#### Aim of the exercise:
Format the lines below as a Markdown table with the columns Row and Line, numbering each line in Row and omitting blank lines.

Element and text position data
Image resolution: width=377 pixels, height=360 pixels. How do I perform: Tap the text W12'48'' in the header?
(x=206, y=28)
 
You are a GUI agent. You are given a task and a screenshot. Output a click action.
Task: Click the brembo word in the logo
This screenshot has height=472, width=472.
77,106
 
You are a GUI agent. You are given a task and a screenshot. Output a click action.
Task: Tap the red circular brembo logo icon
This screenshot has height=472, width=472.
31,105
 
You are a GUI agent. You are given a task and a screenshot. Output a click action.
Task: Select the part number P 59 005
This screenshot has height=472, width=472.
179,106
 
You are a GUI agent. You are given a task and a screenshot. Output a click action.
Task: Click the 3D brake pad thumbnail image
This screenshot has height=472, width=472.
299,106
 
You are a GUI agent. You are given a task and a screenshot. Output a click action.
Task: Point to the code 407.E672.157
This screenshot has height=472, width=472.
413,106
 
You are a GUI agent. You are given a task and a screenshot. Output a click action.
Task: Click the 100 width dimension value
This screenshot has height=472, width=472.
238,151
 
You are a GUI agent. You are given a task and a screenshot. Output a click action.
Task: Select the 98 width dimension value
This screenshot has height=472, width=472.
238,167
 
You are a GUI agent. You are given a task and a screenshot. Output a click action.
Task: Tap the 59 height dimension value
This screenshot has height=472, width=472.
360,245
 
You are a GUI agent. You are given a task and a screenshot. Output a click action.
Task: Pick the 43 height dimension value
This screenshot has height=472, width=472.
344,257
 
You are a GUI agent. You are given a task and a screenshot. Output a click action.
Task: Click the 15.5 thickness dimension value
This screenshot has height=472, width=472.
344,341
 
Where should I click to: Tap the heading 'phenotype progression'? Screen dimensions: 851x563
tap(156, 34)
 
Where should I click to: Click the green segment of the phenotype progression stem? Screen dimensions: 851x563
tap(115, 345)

#### Task answer:
| Row | Line |
|---|---|
| 1 | Image resolution: width=377 pixels, height=360 pixels. How do I perform: Tap the text W12'48'' in the header? |
| 2 | (x=206, y=28) |
| 3 | You are a GUI agent. You are given a task and a screenshot. Output a click action. |
| 4 | Task: Click the brembo word in the logo |
| 5 | This screenshot has height=472, width=472. |
| 6 | 77,106 |
| 7 | You are a GUI agent. You are given a task and a screenshot. Output a click action. |
| 8 | Task: Tap the red circular brembo logo icon |
| 9 | This screenshot has height=472, width=472. |
| 10 | 31,105 |
| 11 | You are a GUI agent. You are given a task and a screenshot. Output a click action. |
| 12 | Task: Select the part number P 59 005 |
| 13 | This screenshot has height=472, width=472. |
| 14 | 179,106 |
| 15 | You are a GUI agent. You are given a task and a screenshot. Output a click action. |
| 16 | Task: Click the 3D brake pad thumbnail image |
| 17 | This screenshot has height=472, width=472. |
| 18 | 299,106 |
| 19 | You are a GUI agent. You are given a task and a screenshot. Output a click action. |
| 20 | Task: Point to the code 407.E672.157 |
| 21 | This screenshot has height=472, width=472. |
| 22 | 413,106 |
| 23 | You are a GUI agent. You are given a task and a screenshot. Output a click action. |
| 24 | Task: Click the 100 width dimension value |
| 25 | This screenshot has height=472, width=472. |
| 26 | 238,151 |
| 27 | You are a GUI agent. You are given a task and a screenshot. Output a click action. |
| 28 | Task: Select the 98 width dimension value |
| 29 | This screenshot has height=472, width=472. |
| 30 | 238,167 |
| 31 | You are a GUI agent. You are given a task and a screenshot. Output a click action. |
| 32 | Task: Tap the 59 height dimension value |
| 33 | This screenshot has height=472, width=472. |
| 34 | 360,245 |
| 35 | You are a GUI agent. You are given a task and a screenshot. Output a click action. |
| 36 | Task: Pick the 43 height dimension value |
| 37 | This screenshot has height=472, width=472. |
| 38 | 344,257 |
| 39 | You are a GUI agent. You are given a task and a screenshot. Output a click action. |
| 40 | Task: Click the 15.5 thickness dimension value |
| 41 | This screenshot has height=472, width=472. |
| 42 | 344,341 |
| 43 | Where should I click to: Tap the heading 'phenotype progression'? Screen dimensions: 851x563 |
| 44 | tap(156, 34) |
| 45 | Where should I click to: Click the green segment of the phenotype progression stem? Screen dimensions: 851x563 |
| 46 | tap(115, 345) |